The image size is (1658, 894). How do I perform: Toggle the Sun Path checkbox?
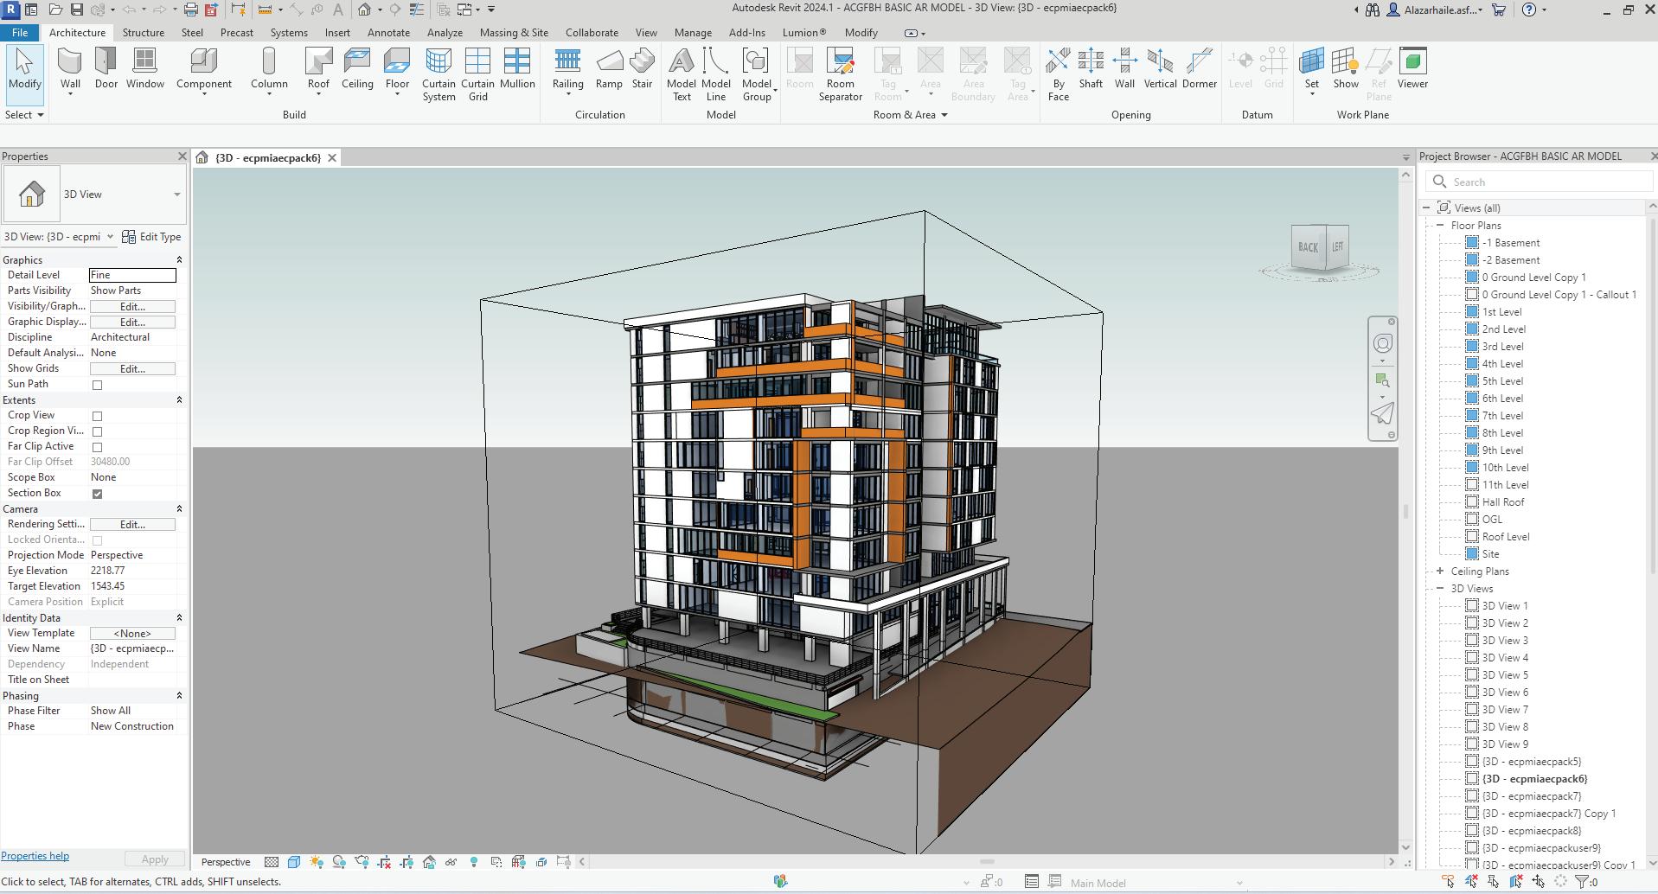(97, 385)
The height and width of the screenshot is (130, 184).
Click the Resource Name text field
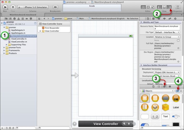coord(167,27)
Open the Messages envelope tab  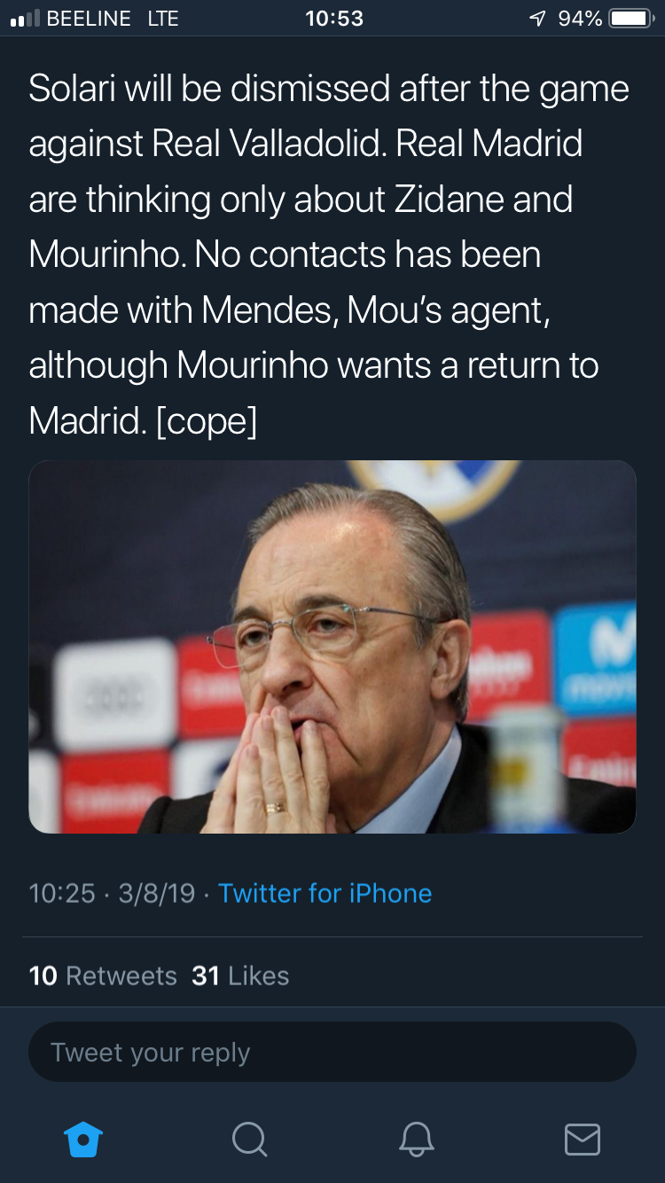tap(583, 1139)
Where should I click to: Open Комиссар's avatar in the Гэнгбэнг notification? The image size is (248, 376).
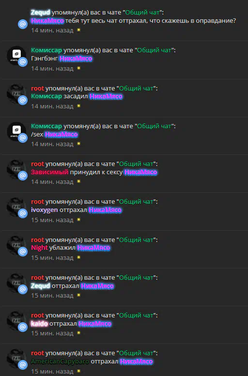(16, 56)
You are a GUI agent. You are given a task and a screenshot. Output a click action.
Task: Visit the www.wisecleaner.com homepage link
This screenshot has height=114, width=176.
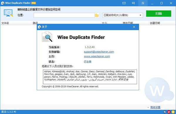(97, 56)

EXERCISE OBJECTIVE »
Repeat each line word for word, from the one with "Task: Visit the" down to the last line of the data, and keep the pictures out of it.

TASK SOLUTION »
Task: Visit the www.wisecleaner.com homepage link
This screenshot has height=114, width=176.
(97, 56)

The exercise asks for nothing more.